- Theatrical release poster
- Directed by: Jeymes Samuel
- Written by: Jeymes Samuel
- Produced by: Jeymes Samuel; Jay-Z; James Lassiter; Tendo Nagenda;
- Starring: LaKeith Stanfield; Omar Sy; RJ Cyler; Anna Diop; David Oyelowo; Micheal Ward; Alfre Woodard; Teyana Taylor; Caleb McLaughlin; Eric Kofi-Abrefa; Marianne Jean-Baptiste; James McAvoy; Benedict Cumberbatch;
- Cinematography: Rob Hardy
- Edited by: Tom Eagles
- Music by: Jeymes Samuel
- Production companies: Legendary Pictures; Kilburn Lane;
- Distributed by: TriStar Pictures
- Release dates: October 11, 2023 (BFI); January 12, 2024 (United States);
- Running time: 129 minutes
- Country: United States
- Language: English
- Budget: $40 million
- Box office: $6.2 million

= The Book of Clarence =

2023 film by Jeymes Samuel

The Book of Clarence is a 2023 American biblical comedy-drama film written, scored and directed by Jeymes Samuel, and produced by Samuel, Jay-Z, James Lassiter, and Tendo Nagenda. The film stars LaKeith Stanfield, Omar Sy, RJ Cyler, Anna Diop, David Oyelowo, Micheal Ward, Alfre Woodard, Teyana Taylor, Caleb McLaughlin, Eric Kofi-Abrefa, Marianne Jean-Baptiste, James McAvoy, and Benedict Cumberbatch.
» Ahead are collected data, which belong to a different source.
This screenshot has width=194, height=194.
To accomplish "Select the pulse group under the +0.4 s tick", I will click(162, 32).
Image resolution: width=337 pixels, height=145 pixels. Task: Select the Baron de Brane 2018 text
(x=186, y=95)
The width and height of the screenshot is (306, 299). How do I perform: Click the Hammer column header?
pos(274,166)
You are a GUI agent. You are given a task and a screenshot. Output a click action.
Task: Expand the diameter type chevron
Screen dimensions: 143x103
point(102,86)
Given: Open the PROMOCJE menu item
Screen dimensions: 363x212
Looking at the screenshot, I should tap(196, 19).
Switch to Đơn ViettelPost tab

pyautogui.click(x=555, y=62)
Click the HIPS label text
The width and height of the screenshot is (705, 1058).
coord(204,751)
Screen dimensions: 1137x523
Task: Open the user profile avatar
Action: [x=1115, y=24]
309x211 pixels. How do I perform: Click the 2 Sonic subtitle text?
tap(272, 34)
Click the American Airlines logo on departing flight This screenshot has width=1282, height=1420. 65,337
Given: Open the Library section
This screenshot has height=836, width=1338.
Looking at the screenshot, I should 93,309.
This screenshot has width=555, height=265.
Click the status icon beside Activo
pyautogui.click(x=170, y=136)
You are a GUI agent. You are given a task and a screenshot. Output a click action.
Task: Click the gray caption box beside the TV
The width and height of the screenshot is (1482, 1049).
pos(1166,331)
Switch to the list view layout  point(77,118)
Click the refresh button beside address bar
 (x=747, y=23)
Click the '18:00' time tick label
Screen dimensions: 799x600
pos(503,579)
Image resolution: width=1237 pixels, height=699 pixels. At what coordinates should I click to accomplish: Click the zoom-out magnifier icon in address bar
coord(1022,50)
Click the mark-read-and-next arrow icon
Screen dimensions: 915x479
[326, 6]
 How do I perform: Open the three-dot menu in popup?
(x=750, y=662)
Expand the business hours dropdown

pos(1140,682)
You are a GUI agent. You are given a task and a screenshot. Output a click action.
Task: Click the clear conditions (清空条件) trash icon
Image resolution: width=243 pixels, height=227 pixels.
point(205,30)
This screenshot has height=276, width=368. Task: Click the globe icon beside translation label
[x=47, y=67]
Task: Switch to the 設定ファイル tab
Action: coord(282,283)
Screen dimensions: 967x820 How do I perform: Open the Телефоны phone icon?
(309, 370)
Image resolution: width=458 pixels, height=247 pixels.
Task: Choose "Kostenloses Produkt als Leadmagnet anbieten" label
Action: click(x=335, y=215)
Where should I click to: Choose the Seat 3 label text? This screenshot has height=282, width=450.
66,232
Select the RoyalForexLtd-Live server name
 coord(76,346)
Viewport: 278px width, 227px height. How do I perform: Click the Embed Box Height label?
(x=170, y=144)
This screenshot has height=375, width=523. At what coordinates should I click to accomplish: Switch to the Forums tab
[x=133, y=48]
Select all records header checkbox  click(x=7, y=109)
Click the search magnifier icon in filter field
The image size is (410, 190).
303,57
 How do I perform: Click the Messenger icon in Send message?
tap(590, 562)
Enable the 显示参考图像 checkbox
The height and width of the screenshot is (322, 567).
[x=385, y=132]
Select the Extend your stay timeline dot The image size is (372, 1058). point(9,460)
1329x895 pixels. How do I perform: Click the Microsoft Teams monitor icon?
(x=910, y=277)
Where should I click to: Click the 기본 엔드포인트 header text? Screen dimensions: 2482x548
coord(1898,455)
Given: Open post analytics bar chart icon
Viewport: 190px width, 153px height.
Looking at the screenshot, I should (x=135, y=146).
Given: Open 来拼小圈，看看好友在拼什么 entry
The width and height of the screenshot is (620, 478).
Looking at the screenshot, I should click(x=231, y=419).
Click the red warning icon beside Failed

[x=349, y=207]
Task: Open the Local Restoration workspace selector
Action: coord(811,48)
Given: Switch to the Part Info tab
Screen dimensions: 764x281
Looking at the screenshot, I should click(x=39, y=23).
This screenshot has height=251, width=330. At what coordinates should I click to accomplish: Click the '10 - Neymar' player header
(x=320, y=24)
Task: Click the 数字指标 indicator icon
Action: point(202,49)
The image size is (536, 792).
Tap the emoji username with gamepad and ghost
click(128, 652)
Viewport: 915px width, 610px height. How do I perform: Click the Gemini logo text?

It follows a struggling down-on-his-luck man named Clarence living in A.D. 33 Jerusalem who looks to capitalize on the rise of Jesus Christ, by claiming to be a new Messiah sent by God, in an attempt to free himself of debt and start a life of glory for himself.

The Book of Clarence had its world premiere at the BFI London Film Festival on October 11, 2023, and was released by TriStar Pictures in the United States on January 12, 2024. The film underperformed at the box office, grossing $6 million against a budget of $40 million, and received mixed reviews from critics.

==Plot==

The story unfolds in three "Books": "The 13th Apostle"/"The New Messiah"/"The Crucifixion", title-lettered Ten Commandments-style.

A struggling Hebrew man in A.D. 33 Jerusalem, Clarence, and friend Elijah lose a chariot race with Mary Magdalene (and money the victory would have brought) due to difficulties such as gypsies shooting darts at them, and almost running over a dirt-encrusted beggar, Benjamin. Clarence owes money to loan shark Jedediah the Terrible, but also loves Jedediah's sister Varinia. Roman soldiers racially profile Clarence and Elijah for a theft they didn't commit.

Clarence, a marijuana smoker who steals honey wine from the Romans, smokes opium one day, around the floating-in-air bodies of other opium-smokers, and, seeing a light over his head, conceives the idea of being a fake messiah, capitalizing on the rise of Jesus Christ, to free himself of debt and start a life of glory. John the Baptist slaps him for being a hypocrite when he drops by to be baptized. Clarence proposes to the Twelve Apostles that he become the 13th apostle. They laugh at him. Clarence's blue-eyed twin brother Thomas, one of the Twelve, is cynical and dismissive towards Clarence. In turn, Clarence criticizes Thomas for leaving their mother to follow Jesus.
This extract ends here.